By now you might have some experience using App Orchestration. However I doubt many of you have dug down into the API that runs everything behind the scenes. We provide a very nice front end UI, but as we all know no UI does all the things you might want it to do, or in the special way you want to do it. What I am going to show you is how to do that custom part, or at least get started. I will also show you 4 different ways to do the same thing. The web has a whole lot of different ways to do things, and we have designed this API to be as compatible as possible with those techs by making it a standard REST API so no matter what or how you like to develop, we should have you covered.

I will show you how to enumerate the offerings provided (A very common task. This is the heart of the Hosted Apps and Desktop Service used by CPSM.) in these ways:

  1. Via Webforms (Part 1)
  2. Via Razor using an MVC model. (Part 2)
  3. Via knockout JS and ajax. (Part 3)
  4. Via Angular JS. (Part 4)

I’ve started off with the old school webforms using the default solution produced by Visual Studio 2012. It comes with a login mechanism already built in, so I leveraged that to hook in the App Orchestration client authentication.

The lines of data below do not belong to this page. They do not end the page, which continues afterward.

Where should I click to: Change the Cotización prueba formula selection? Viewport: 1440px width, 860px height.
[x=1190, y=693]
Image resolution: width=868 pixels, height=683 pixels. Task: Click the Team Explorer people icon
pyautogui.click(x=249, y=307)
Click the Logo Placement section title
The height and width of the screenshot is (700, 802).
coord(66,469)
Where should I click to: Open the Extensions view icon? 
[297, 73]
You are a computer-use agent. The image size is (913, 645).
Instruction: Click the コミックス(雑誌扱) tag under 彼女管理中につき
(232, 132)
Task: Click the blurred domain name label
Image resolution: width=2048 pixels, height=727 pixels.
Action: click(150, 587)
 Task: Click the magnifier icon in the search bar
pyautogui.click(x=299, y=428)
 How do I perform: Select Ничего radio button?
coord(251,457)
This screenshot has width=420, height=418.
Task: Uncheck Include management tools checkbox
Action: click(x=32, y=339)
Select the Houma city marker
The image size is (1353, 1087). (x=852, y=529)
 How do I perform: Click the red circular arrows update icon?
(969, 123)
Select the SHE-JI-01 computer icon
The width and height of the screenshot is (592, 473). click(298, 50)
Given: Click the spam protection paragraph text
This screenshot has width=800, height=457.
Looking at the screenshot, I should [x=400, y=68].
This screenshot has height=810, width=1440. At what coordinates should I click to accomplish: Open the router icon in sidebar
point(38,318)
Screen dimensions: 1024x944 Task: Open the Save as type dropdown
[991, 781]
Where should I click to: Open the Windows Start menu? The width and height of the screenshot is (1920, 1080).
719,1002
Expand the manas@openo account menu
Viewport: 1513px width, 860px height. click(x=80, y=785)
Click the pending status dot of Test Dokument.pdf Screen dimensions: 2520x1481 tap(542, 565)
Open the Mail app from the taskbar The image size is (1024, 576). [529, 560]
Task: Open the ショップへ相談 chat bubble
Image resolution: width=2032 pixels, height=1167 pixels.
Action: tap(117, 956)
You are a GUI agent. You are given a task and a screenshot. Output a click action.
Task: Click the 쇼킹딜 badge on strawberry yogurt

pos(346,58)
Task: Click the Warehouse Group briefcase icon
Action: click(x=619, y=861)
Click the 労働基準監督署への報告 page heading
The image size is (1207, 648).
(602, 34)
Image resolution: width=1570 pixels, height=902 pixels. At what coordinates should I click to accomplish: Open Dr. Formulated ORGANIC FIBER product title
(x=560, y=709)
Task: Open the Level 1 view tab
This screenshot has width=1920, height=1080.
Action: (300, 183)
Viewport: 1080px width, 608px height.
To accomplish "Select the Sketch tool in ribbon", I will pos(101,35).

The excerpts below are from the upcoming new version of the API. You can do this today with the released v1 API , but the syntax will be a bit different.

Here is a picture of what we will build:

The first part is the login code:

    
    protected void OnLoggedIn(object sender, EventArgs e)
    {
        // Encrypt password
        var securePass = new SecureString();
        foreach (var c in LoginControl.Password)
        {
            securePass.AppendChar(c);
        }

        string userName = LoginControl.UserName;

        // Create the API Context
        Session["ApiContext"] = new ExplicitAuthContext(DefaultApiServiceAddress, userName, securePass);
    }

The OnLoggedIn event is handled for the login control and the user name and password are then used to create a new ApiContext that talks to the App Orchestration Configuration service. Once that completes, the API is ready to use through out your code.

The offerings are loaded on the default page via a repeater: (And yes, I used a table, but this is a table of offerings. I stripped out some of the other columns normally used for simplicity. So please don’t shoot me. 🙂

<asp:Content runat="server" ID="BodyContent" ContentPlaceHolderID="MainContent">
    <asp:Repeater runat="server" ID="rptOfferings" OnItemDataBound="ItemDataBound">
            <HeaderTemplate>
                <table width="100%" border="0" cellpadding="5" cellspacing="0" id="tblOfferings">
                    <tbody>
                    <tr>
                        <th style="text-align: left; width: 5%">Offering</th>
                        <th style="text-align: left; width: 95%"></th>
                    </tr>
            </HeaderTemplate>

            <ItemTemplate>
                <tr class="tabletext2Alt" id="trd" runat="server">
                    <td>
                        <asp:Image id="offeringIcon" runat="server" style="margin-left:5px;" />
                        </td>
                    <td valign="top">
                        <asp:Label runat="server" id="lblOfferingName" style="vertical-align:middle; text-align: left;" CssClass="Heading3" Text='<%#DataBinder.Eval(Container.DataItem, "Name")%>' />
                    </td>
                </tr>
            </ItemTemplate>
        <FooterTemplate>
            </tbody>
                </table>
            </FooterTemplate>
        </asp:Repeater>
</asp:Content>

The magic happens on the back end where the Offering Data is bound to the repeater. The Icon URL is then also filled by an ItemDataBound handler that loops through each item of the repeater. The actual Icon loads in later via an HttpHandler as a separate URL request handled via the browser.
    protected void BindData()
    {
        if (ApiContext == null) return;
        var offerings = ApiContext.Offerings.Get();
        rptOfferings.DataSource = offerings;
        rptOfferings.DataBind();
    }

    protected void ItemDataBound(object sender, RepeaterItemEventArgs e)
    {
        var offering = e.Item.DataItem as Citrix.Cam.Configuration.Api.Models.OfferingModel;
        var icon = e.Item.FindControl("offeringIcon") as Image;

        if (icon != null && offering != null)
        {
            icon.ImageUrl = String.Format("imagehandler.ashx?IconId={0}", offering.Icon.Id);
        }
    }

That is about all you need to produce the above screenshot. Not too bad was it? And that was using WebForms! In the next parts we see this get easier, well all least a little more coherent with some more modern technologies used.